The second common method for cleaning turbine blades involves a liquid cleaning process using micro-emulsion water based detergents. The cleaning agent used can depend on the type of deposits being removed and is often pre-approved by the turbine manufacturer. Specifically with respect to gas turbine cleaning, there are several emulsion based cleaners that are well known in the art for washing gas turbine blades.
During the turbine washing process, the turbine can be partially or completely de-energized (e.g., the turbine is taken offline and the turbine blades are allowed to turn largely by inertia as opposed to being driven by forced steam or air; although a mechanical means, such as a turning gear off base air compressor drive, can sometimes be used to keep the bearings lubricated, as is well known in the art). The cleaning solution can be, for example, a 5-10% cleaning agent mixed with clean water. An issue in these applications is water quality and purity. Water quality should be, for example, less than 100 ppm dissolved solids, less than 10 ppm chlorides, less than 25 ppm sodium and a pH of 6-8. Poor water quality leads to more inorganic deposits on the turbine blades, chloride stress corrosion occurring on turbine parts and shortened turbine life.
The cleaning solution can be applied by using either a permanent spray system or a hand held spray system. The chemical spraying can be completed with the machine on turbine gear or crank speed. To prevent thermo shock, the main turbine shaft temperature can be under 200° F. using ambient (50°-80° F.) water. If using 150°-200° F. water, the main turbine shaft temperature can be under 300° F.
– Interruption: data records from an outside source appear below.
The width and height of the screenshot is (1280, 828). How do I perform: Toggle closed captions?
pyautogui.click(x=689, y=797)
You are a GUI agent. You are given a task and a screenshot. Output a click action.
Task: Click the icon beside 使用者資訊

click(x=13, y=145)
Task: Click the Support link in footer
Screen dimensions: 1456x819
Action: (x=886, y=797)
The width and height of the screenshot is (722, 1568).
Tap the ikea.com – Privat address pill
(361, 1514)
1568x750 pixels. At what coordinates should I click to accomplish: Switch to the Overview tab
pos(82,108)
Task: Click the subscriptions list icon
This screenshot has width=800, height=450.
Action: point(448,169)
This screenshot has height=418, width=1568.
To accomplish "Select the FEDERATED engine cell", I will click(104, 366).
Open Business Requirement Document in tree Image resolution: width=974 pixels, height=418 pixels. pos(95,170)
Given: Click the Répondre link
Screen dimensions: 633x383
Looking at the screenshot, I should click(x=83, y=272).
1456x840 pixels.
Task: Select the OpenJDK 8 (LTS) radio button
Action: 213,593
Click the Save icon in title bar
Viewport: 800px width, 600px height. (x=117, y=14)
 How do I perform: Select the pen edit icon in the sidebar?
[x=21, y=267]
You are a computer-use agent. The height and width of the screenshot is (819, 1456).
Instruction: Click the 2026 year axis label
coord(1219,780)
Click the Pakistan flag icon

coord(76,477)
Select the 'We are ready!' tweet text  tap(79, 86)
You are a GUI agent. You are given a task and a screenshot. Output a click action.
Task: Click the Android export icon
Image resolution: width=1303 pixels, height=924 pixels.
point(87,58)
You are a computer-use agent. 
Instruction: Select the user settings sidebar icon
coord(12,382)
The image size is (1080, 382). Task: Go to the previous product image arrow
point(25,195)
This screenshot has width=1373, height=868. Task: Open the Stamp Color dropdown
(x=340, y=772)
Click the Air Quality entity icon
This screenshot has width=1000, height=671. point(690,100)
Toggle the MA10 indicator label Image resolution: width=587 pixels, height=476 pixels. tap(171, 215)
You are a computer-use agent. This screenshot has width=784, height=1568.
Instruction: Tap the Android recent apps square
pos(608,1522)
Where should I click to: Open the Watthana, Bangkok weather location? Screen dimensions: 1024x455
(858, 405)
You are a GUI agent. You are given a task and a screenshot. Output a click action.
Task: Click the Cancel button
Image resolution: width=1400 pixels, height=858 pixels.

The contact time of the cleaning solution with the turbine can depend on the amount of debris to be removed. Once it has been determined that the system is clean, a water rinse (e.g., substantially pure water) can be added to wash off remaining cleaning solution.
In another field of technology, the practice of injecting small amount of atomized cleaning compounds into saturated steam has been used for several years to chemically clean piping. Most of these applications were used for the cleaning of oxygen or fuel gas piping for the removal of preservatives and iron oxides using water based mild alkaline and weak acidic solution. These applications were completed to clean the interior pipe walls, but are not known for use with turbines. Using an alternate gas in place of steam, such as nitrogen, was not attempted because of the type of cleaning compounds used and the readily available steam supply.
That steam based chemistry of the above process depends heavily on dissolution of the contamination on the pipe walls by the water solution. Examples of well known water cleaning agents include alkalines, which can be used for degreasing the pipe walls, and citric and EDTA acids, which can be used to dissolve iron oxide deposits. These water based cleaning methods are heavily dependent on the water droplets in the saturated steam to carry and disburse the cleaning compounds. One reason that nitrogen was not previously used in this cleaning process was because it is a dry gas and can be relatively expensive compared to readily available saturated steam.
Similar aerosol techniques have been used for many different purposes, such as die lubrication, spray coatings, moisturizing, humidification, flue gas conditions, dust control and for removing hydrocarbon vapors after shutdown of oil or gas refineries. In one such process, a hydrocarbon refinery has been purged with nitrogen gas, then purged with steam, where cleaning compounds were added as an aerosol to the steam in order to aid in encapsulating hydrocarbons.